Stated task 1 = Can you reproduce, word for word, the part of the employment offer letter that opens with the words containing "1. At-Will Employment." and closes with "2. Compensation."?

Document section =
────────────────────

September 2, 2010, amended and restated as of August 16, 2011

EX-10.18 25 dex1018.htm AMENDED AND RESTATED OFFER OF EMPLOYMENT Amended and Restated Offer of Employment

Exhibit 10.18

September 2, 2010, amended and restated as of August 16, 2011

Erin Mulligan Nelson

 

  RE:

Offer of Employment

Dear Erin:

On behalf of Bazaarvoice, Inc. (the “Company”), I am pleased to invite you to join the Company as Chief Marketing Officer reporting to Brett Hurt, President and CEO. In this position, you will be expected to devote your full business time, attention and energies to the performance of your duties with the Company. If you accept our offer of employment by complying with the instructions set forth in the last paragraph of this offer, your first day of employment will be on or before November 1, 2010. The terms of this offer of employment are as follows:

1. At-Will Employment. You should be aware that your employment with the Company is for no specified period and constitutes “at-will” employment. As a result, you are free to terminate your employment at any time, for any reason or for no reason. Similarly, the Company is free to terminate your employment at any time, for any reason or for no reason.

2. Compensation.

────────────────────

Data to process =
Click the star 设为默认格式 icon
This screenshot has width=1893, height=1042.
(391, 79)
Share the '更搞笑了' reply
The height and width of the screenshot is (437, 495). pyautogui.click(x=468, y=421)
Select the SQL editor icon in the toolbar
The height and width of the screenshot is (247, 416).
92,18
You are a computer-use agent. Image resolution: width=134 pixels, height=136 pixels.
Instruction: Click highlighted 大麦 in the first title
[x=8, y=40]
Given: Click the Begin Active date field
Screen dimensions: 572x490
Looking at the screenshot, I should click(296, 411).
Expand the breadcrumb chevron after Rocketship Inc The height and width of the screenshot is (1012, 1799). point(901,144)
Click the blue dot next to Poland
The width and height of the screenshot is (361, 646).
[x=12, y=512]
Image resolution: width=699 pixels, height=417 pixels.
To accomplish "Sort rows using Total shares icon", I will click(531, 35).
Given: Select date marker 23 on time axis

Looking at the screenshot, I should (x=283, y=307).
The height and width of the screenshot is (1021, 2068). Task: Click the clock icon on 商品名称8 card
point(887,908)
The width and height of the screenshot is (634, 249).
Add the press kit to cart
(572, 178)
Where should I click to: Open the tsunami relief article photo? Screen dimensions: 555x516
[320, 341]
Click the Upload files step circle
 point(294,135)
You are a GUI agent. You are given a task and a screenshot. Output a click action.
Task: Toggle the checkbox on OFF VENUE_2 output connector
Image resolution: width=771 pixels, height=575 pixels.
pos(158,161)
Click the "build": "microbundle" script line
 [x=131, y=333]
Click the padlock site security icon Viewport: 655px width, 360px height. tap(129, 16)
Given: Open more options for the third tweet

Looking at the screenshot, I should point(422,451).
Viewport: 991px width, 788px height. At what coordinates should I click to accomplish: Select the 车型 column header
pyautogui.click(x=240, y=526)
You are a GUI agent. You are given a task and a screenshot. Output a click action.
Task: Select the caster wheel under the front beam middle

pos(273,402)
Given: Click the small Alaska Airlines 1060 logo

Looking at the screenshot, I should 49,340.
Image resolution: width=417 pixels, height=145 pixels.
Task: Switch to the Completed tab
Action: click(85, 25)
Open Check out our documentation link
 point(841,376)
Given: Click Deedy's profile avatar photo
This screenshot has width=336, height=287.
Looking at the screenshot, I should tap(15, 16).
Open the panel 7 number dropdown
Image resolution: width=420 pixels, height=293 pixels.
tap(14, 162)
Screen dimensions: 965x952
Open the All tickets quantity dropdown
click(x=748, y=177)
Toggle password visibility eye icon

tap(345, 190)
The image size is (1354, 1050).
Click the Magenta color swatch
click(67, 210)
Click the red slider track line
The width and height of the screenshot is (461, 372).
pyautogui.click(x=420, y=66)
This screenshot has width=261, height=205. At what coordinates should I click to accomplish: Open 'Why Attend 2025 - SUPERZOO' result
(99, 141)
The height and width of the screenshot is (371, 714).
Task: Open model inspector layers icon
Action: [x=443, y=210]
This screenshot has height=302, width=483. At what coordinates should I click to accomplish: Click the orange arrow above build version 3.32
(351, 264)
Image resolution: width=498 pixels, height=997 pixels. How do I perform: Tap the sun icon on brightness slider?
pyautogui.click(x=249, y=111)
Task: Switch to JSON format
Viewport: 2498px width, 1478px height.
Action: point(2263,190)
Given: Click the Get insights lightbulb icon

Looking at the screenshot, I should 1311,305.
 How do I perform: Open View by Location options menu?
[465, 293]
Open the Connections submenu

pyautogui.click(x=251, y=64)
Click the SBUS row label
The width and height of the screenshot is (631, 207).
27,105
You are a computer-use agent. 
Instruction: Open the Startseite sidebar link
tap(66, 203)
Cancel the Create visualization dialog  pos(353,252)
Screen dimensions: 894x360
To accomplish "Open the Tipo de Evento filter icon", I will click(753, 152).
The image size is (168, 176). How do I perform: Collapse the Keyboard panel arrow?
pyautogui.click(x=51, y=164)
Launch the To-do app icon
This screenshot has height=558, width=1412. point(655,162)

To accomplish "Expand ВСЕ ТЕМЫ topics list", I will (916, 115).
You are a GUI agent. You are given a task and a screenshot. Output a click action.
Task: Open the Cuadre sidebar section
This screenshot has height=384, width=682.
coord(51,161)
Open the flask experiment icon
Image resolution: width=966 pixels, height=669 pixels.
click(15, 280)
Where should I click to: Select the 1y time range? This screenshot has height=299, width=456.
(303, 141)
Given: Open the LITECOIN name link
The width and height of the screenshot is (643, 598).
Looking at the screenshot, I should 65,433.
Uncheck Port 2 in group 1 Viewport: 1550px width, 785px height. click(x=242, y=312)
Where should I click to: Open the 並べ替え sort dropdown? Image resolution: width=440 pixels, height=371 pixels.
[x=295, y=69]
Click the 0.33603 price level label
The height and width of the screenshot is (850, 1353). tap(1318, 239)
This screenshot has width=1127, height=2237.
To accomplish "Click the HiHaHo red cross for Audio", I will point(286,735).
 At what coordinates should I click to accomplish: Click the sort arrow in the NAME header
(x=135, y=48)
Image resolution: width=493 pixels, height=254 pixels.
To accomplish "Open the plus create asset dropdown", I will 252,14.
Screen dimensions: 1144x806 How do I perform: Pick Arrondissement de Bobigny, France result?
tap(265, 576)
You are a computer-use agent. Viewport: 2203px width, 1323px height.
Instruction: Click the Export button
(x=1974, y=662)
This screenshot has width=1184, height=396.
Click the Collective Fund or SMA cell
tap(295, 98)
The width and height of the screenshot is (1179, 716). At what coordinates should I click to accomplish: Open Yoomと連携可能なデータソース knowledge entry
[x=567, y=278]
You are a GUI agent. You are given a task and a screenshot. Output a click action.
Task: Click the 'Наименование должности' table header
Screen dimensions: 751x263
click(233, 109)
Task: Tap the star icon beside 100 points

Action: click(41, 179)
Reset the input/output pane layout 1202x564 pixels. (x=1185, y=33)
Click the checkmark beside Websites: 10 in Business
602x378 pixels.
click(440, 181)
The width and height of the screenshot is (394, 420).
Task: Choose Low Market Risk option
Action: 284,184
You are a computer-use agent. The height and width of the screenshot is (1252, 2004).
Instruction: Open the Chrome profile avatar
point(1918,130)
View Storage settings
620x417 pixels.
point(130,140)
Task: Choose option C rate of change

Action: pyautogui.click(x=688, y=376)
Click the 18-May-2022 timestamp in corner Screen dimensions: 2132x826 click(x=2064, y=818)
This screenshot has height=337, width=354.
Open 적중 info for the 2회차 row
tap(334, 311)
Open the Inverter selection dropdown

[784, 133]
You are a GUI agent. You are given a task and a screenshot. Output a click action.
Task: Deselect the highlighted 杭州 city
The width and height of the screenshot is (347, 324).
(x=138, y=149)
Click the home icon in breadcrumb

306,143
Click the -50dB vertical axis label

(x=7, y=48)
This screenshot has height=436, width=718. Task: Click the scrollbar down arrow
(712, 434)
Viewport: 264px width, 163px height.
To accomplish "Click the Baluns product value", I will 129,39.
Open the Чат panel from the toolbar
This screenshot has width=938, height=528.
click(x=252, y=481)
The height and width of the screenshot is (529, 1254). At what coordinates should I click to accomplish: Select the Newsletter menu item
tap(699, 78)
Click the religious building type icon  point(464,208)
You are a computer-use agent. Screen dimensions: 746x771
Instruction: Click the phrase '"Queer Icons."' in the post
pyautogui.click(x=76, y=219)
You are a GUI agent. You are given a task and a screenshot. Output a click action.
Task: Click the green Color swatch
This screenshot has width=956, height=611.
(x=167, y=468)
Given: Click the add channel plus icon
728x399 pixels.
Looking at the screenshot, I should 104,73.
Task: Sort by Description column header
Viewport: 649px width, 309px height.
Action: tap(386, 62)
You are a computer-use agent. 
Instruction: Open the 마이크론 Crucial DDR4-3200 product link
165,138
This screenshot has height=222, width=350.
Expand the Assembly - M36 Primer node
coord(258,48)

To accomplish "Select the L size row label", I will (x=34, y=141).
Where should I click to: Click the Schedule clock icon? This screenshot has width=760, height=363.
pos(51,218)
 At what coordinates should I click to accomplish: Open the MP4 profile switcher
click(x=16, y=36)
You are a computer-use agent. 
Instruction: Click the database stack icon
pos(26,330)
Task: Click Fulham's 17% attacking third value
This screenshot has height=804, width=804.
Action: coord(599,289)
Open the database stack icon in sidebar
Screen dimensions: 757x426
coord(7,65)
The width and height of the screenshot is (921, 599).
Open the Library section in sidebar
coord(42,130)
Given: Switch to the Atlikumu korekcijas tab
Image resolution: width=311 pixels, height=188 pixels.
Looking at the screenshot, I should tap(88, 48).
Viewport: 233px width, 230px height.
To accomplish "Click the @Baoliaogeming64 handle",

────────────────────

Stated task 2 = Can you set out as a numbered list the part of the records that opens with the line containing "The height and width of the screenshot is (1021, 2068)." and closes with the line containing "point(294,135)", including both of those lines and leaving out any blank lines?

Written solution 1 =
1. At-Will Employment. You should be aware that your employment with the Company is for no specified period and constitutes “at-will” employment. As a result, you are free to terminate your employment at any time, for any reason or for no reason. Similarly, the Company is free to terminate your employment at any time, for any reason or for no reason.

2. Compensation.

Written solution 2 =
1. The height and width of the screenshot is (1021, 2068). Task: Click the clock icon on 商品名称8 card
2. point(887,908)
3. The width and height of the screenshot is (634, 249).
4. Add the press kit to cart
5. (572, 178)
6. Where should I click to: Open the tsunami relief article photo? Screen dimensions: 555x516
7. [320, 341]
8. Click the Upload files step circle
9.  point(294,135)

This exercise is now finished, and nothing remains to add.